**The records:**
****

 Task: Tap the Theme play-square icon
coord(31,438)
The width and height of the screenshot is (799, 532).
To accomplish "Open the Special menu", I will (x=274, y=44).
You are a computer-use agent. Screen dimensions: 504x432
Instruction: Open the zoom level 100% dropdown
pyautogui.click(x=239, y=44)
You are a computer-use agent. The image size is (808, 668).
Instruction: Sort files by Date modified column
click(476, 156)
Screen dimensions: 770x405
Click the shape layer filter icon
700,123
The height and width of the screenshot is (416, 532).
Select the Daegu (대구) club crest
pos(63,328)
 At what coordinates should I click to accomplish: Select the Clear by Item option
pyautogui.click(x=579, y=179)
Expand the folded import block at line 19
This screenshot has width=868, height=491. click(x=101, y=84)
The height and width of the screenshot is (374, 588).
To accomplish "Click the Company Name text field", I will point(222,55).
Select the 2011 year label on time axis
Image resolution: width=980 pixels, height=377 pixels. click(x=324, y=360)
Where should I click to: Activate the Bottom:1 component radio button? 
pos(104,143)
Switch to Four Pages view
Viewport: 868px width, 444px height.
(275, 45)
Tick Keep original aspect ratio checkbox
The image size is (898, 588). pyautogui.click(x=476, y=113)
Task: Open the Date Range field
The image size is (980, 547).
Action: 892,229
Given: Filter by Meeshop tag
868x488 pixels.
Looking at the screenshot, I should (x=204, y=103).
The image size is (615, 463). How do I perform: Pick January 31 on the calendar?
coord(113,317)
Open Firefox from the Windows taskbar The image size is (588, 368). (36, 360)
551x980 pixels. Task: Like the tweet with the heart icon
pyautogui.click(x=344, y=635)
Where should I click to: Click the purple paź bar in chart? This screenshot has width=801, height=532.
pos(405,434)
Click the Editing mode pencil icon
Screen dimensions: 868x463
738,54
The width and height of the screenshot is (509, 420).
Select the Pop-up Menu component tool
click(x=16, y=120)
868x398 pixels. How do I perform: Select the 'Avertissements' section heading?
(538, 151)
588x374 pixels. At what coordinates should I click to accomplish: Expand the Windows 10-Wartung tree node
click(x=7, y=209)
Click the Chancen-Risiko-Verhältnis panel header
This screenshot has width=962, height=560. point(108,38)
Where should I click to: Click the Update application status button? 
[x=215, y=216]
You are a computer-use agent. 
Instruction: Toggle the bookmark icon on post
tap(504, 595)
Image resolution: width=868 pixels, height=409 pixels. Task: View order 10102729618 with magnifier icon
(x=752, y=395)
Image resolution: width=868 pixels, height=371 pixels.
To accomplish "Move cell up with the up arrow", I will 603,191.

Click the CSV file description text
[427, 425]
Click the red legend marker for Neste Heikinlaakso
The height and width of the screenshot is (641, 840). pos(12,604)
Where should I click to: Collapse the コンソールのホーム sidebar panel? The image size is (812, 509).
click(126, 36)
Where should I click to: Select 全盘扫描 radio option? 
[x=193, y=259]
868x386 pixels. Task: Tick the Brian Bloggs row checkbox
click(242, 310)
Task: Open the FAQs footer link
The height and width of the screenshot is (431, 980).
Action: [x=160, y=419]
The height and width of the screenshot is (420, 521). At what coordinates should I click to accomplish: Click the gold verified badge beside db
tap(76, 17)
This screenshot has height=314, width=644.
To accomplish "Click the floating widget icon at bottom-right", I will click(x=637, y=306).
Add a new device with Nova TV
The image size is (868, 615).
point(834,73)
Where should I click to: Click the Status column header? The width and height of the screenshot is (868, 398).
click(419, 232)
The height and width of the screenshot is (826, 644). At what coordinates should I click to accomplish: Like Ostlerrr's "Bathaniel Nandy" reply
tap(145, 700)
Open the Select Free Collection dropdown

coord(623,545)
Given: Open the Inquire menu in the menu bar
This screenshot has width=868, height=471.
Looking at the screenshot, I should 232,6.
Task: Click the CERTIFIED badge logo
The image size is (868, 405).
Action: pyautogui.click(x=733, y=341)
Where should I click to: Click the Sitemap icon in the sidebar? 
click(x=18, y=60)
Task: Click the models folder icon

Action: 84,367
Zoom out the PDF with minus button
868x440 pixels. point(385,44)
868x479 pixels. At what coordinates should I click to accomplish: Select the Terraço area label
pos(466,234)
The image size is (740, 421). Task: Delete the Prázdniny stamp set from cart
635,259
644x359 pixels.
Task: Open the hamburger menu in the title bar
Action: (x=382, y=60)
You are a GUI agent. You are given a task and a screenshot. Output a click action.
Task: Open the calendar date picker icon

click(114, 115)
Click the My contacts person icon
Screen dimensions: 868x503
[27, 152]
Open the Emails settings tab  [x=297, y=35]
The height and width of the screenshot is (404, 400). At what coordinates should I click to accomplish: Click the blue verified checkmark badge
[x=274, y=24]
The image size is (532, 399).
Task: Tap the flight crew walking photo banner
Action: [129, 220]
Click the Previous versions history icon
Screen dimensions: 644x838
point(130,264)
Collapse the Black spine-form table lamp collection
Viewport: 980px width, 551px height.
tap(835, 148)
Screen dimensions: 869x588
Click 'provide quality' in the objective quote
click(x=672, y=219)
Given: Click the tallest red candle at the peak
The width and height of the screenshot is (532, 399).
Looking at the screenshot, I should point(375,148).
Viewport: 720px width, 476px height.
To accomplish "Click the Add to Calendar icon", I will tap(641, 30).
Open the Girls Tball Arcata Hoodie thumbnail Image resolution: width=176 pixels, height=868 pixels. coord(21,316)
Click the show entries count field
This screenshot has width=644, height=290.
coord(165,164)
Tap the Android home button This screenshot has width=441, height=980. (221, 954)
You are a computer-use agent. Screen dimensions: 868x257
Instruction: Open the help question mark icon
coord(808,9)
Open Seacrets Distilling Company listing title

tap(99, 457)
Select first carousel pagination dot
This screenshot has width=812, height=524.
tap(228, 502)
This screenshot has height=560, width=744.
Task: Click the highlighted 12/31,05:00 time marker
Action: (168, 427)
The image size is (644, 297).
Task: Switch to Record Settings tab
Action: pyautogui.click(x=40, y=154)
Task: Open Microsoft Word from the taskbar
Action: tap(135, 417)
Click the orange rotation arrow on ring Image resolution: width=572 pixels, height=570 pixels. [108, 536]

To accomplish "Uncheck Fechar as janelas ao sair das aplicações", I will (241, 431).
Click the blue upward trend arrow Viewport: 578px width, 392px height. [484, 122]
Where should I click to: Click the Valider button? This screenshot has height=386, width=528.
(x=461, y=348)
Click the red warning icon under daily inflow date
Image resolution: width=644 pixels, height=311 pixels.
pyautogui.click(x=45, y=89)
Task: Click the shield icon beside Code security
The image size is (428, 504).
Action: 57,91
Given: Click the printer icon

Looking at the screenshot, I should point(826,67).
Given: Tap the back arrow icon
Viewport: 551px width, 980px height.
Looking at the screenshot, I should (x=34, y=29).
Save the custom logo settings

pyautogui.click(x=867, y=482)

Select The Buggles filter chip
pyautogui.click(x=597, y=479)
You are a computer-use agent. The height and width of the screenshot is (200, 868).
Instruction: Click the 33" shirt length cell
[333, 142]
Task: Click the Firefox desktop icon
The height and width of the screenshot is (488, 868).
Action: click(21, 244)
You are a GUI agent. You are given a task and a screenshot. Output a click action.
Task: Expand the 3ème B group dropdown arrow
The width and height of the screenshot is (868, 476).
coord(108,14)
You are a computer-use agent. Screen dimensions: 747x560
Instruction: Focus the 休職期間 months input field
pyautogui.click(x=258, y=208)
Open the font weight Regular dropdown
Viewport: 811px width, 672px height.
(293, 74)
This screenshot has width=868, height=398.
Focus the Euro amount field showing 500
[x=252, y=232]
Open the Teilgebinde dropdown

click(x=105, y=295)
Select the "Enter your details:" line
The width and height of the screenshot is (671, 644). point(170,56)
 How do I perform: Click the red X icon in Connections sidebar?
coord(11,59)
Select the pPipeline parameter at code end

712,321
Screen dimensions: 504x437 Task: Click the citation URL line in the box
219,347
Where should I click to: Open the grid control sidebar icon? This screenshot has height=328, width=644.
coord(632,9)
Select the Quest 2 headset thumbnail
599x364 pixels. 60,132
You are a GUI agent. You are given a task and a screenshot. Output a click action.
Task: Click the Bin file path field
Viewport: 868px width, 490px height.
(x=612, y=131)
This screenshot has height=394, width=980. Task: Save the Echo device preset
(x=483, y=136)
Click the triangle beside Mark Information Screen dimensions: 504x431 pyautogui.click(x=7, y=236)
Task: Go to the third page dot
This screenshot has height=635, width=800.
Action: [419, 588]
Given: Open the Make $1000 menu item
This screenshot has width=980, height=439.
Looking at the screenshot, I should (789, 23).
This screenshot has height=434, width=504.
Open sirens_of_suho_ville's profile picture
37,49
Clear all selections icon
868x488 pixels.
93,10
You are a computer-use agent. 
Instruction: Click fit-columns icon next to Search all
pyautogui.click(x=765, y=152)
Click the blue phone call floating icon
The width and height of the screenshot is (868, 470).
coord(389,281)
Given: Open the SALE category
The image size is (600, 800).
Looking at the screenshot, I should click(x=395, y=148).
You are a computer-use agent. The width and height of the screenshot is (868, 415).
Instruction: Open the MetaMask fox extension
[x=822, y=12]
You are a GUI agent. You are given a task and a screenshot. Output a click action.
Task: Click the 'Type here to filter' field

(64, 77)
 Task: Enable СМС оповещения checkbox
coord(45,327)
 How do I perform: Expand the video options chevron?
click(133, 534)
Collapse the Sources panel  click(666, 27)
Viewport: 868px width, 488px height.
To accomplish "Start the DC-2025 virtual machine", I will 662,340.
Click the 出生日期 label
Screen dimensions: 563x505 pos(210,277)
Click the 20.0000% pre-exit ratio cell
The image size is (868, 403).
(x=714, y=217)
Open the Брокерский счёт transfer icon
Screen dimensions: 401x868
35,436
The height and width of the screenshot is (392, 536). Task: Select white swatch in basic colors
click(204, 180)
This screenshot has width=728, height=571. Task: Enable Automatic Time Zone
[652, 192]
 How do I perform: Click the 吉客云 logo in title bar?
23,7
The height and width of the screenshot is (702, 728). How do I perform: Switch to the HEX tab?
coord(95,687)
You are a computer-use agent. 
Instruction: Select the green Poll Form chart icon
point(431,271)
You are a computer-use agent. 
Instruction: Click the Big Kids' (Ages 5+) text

****

**Work instruction:**
The lines to return are those in the entries above that hold "Firefox".

**Output for this task:**
Open Firefox from the Windows taskbar The image size is (588, 368). (36, 360)
Task: Click the Firefox desktop icon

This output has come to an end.